Proposed High Mountain Sheep Dam |
Silas Whitman was in town this week, and the conversations were wide-ranging. The purpose of his visit was to speak to our current exhibit, “Dams, Fish, Controversy”—Jon Rombach’s had interviewed Si in researching the High Mountain Sheep Dam for the exhibit—and we were not disappointed. And the “wide-ranging” conversation was our dessert.
Si had been called on by Tribal officials at the time—in the 1960s—to follow the developments on that dam—and others. High Mountain Sheep was just one dam possibility for the Middle Snake. A competing project somewhat lower on the River put forward by Washington Public Power System argued that public power and their proposal should trump the private Pacific Northwest Power Company’s High Mountain Sheep project. Ironically, their competing project would be called the “Nez Perce Dam,“ and the “lake” behind High Mountain Sheep would be called “Imnaha.” (It’s hard now to imagine the mindset of the American power structure one and two generations ago, a mindset that would alter rivers and landscape and put Indian names on the alterations without comprehending the irony!)

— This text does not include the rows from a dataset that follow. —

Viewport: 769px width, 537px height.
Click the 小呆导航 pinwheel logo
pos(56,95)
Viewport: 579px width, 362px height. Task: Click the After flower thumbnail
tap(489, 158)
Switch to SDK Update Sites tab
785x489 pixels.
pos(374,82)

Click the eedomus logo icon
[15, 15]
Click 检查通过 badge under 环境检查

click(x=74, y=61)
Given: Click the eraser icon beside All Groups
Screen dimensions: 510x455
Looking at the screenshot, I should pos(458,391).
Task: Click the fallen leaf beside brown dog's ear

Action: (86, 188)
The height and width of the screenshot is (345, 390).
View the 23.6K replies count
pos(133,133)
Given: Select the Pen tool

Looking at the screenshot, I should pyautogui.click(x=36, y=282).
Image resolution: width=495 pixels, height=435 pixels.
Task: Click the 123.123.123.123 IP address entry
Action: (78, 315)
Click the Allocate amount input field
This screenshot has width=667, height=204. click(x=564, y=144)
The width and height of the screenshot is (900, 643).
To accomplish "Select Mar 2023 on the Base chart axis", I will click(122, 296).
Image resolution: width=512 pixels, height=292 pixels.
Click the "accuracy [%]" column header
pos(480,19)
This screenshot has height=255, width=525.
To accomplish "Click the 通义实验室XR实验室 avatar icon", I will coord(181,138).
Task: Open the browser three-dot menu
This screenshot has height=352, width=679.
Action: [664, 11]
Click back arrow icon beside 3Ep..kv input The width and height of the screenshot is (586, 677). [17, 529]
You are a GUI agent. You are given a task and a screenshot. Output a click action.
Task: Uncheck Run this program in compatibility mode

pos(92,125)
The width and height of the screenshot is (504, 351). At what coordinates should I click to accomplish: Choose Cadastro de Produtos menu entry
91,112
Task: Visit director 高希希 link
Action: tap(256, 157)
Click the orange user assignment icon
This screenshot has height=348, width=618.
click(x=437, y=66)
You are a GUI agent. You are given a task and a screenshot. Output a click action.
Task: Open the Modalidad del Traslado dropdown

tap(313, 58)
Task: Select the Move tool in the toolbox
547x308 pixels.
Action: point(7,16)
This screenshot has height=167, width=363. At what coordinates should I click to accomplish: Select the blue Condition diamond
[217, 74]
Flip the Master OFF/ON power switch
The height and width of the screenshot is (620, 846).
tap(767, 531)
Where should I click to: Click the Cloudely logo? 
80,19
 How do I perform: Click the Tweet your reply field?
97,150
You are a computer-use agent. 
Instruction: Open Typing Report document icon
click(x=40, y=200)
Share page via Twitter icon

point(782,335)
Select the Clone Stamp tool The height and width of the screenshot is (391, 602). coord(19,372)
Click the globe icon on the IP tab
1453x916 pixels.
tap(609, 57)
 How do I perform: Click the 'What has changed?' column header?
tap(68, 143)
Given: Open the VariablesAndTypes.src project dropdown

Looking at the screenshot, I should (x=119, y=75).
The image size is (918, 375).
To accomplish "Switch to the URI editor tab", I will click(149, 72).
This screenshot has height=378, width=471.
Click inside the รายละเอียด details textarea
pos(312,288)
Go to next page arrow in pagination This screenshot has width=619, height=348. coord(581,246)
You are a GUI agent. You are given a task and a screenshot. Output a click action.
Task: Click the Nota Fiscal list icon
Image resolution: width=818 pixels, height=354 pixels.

The Nez Perce Tribe fought, legal arguments flew, and eventually both dam projects—although the HMS had already been approved, with road developments and land speculation on the way—were scuttled. The Tribe had been joined by a new non-profit called Hells Canyon Preservation Council and public opposition had grown when local and regional leaders toured the proposed dam sites with celebrities from Arthur Godfrey to Pete Seeger. In the end, Justice William O. Douglas said that fish and all they needed and represented trumped the rights of development; HMS died, and the Nez Perce dam was stillborn.
Si Whitman told us about an undercurrent. The Tribe had been caught between government agencies, and “We were an afterthought. We tried to get the BIA to intervene on our behalf and it was like pulling teeth. Our treaty rights would have been underwater.” The Bureau of Indian Affairs, the government agency charged with “managing” Indian affairs for the benefit of Indians, had played possum while the Corps of Engineers and the Bureau of Reclamation flourished. Indian voices on behalf of fish and all that the River was and represented had to wait for sympathetic white voices to rise before their own could be heard. (Alvin Josephy’s 1969 “White Paper” on the BIA documented this situation across Indian Country—but that is another discussion!)
Si reminded us that treaty rights would have been underwater with HMS and other dams on the Snake, and salmon—the salmon runs on the Snake and Imnaha and the entire Grande Ronde watershed—would have been gone. Extirpated, to use the harsh and correct word.
It seems to me that the greater lesson that Si shared was how “thinking like a fish” has to be joined with science if we are going to remedy the rush towards development that dominated natural resource policy during much of the twentieth century. I have asked biologists for years what might happen if the land-locked kokanee of Wallowa Lake were given access to the sea. Would the “sockeye” salmon DNA send some of them back to the ocean? I have learned from fish biologists that the occasional sockeye, probably with some wild gene in charge, is found in local waters. But Si’s answer was simpler and seemingly even more apt: maybe some of those kokanee found at the base of the dam trying to get downstream have the stuff to make it to the sea. He’d start there.
And with the big dams along the lower Snake that many are now demanding be breached? Si worries about the huge buildups of chemicals behind them, but remembers that Indians, when beaver dams stopped salmon waters too much, would pull them apart along their outside edge, restoring a kind of free-flow to the river. Thinking like a fish: “what we need is safe passage around this man-made barrier… and we don’t need the mercury and other junk stacked up behind the dams.”
On lighter notes, I asked Si about the continuing post-War presence of Indians in the Wallowa Valley. He knew of course about the Indian CCC camp that built the wall around what is now the Joseph Grave Site at Wallowa Lake. And he confirmed what I had heard about Indians camped at the fairgrounds in Enterprise, working the hay harvest in the early 1900s. And later! Si worked hay harvest on Harold Klages’s farm out of Joseph in the ‘50s, and remembered fondly the lunch feeds that Ardis put on for the workers.
And he remembered Irma Tippett and the Gold Room, where he played in an Indian R&B and rock ‘n roll band. And stories of his father playing jazz and dance music in the county with the “Nezpercians.”
Put up a few pictures of dams and fish at the Josephy Center, invite Indian elders to come and remember, and all manner of the true history of this place I’ve called home for 47 years floats to today.